98-無責任なリーダー
冒険者は、死亡すると遺品を立会ったものが持ち帰り、亡骸はその場に埋葬される。全滅した場合は当然放置されるが、見つけた冒険者が遺品回収と埋葬することになる。これは、冒険者組合のルールであり、自身を危険にさらしてまで行うことはないが、行った冒険者には、組合の基金よりわずかばかり金銭が支払われる。無論、金銭目的の冒険者もいるが、自身が死んだ時に放置される事を考えると進んで埋葬する冒険者も多い。当然、そういったルールを無視して、行動する冒険者も多い、実際に冒険者なのか野盗なのかわからない輩もいる。冒険者から野盗に落ちる者も少なくない、そういった者のほとんどは、冒険者資格を剥奪された者の末路だ。基本的に冒険者資格の登録は誰でもでき、組合の基金も報酬の中から差し引かれて支払われるので問題ない、だからこそ、いろいろな者が冒険者となる為、野盗や詐欺師のような者が冒険者を装うこともある。新人冒険者をだまし、報酬のピンハネや人の良い冒険者を討伐依頼などに誘い、かませ犬にされることもあるのだ。そして、ここにも冒険者資格剥奪寸前の男が拘束されている。
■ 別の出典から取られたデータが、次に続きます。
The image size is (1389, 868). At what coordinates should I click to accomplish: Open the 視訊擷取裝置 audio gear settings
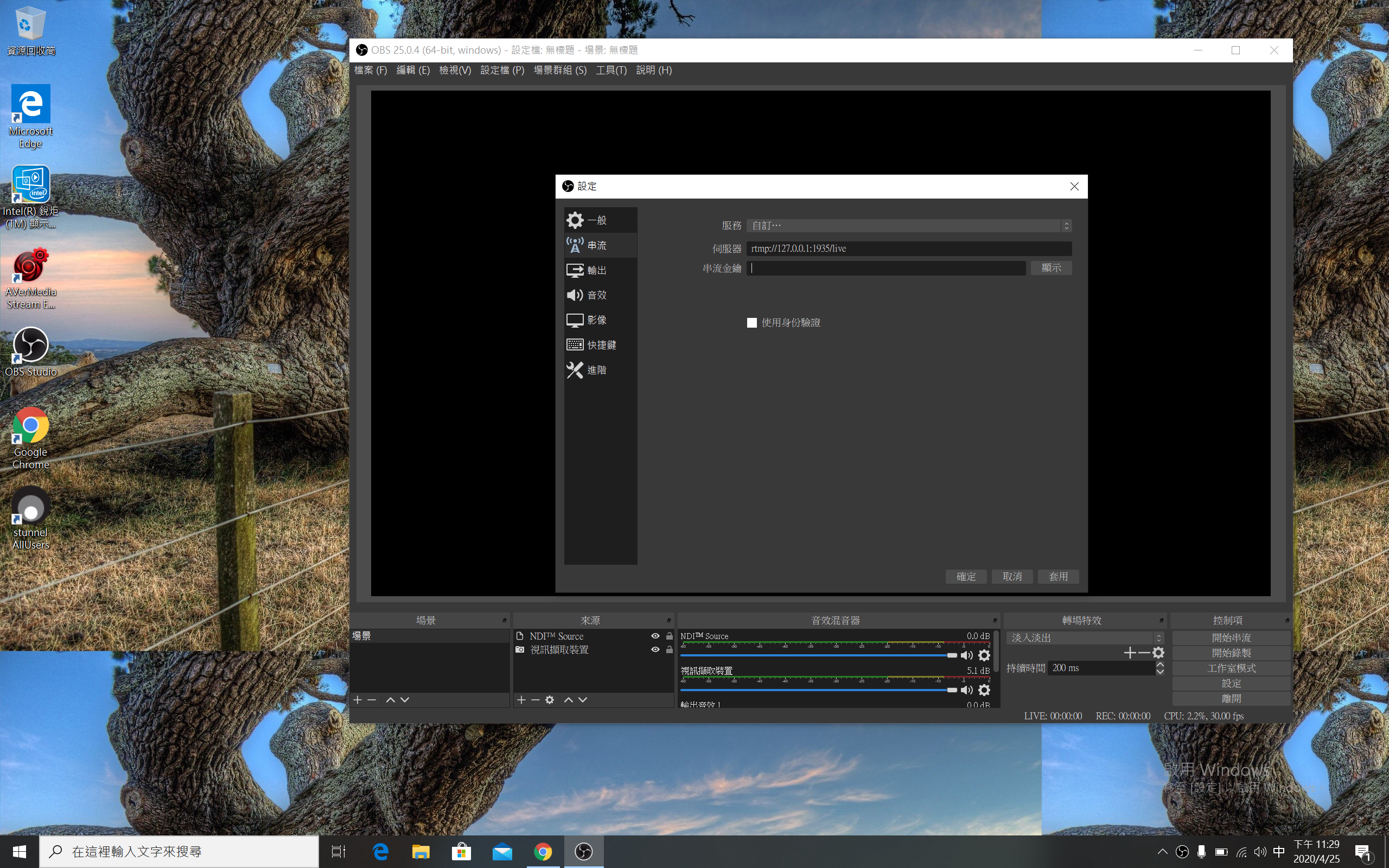coord(984,690)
「俺が何したって言うんだよ~、島に無許可で入ったのは全員同罪だろ?」
「不法侵入はそうかもしれないが、お前とお前のパーティーが下位のパーティーをそそのかしたか、脅した可能性は高い、しかも、女性冒険者をオーガに当てるとか、リーダー失格だろ!」
「アインよー、お前は見てなかったから、そう言うが俺達は、ウェアウルフとウェアライガに、てこずっていたんだ。強敵を押さえなければ、全滅だったさ!」
「しかしだ!」
「しかしもクソもねーよ、犠牲はでたかもしれねーが、助かったヤツの方が多いだろ?」
「それは、白檀達が入ったからだろ」
「いや、わからね、俺達のパーティーは無傷だったさ、あのままでも、全部倒せたかもしれねー、それまで他の奴らが耐えきれねなら、俺達の責任ではないと思うけどな…」
「お前達がそう言って他のパーティーをそそのかして、噛ませ犬にしてるのは、わかってるんだよ!」
「しらね~な~、アインさんよ!なに、正義面してんだ?お前も変わったよな?冒険者になったばかりのお前は、他人の事なんて気にしてなかっただろう?」
「俺だって成長したんだよ!」
「ヘイヘイ、そうですか」
冒険者はアインの説教はどこ吹く風といわんばかりの態度でアインをあしらう、この冒険者の言っていることは一理ある。理由はどうであれ自身で選択、もしくは各パーティーで納得し、魔海島への不法侵入を決めたのだ。結局、身を守るのは自身でしかない。後ろで、その様子を見ていた葵達だが、マノーリアがつかつかと歩きだし、その冒険者に平手打ちし口を開く。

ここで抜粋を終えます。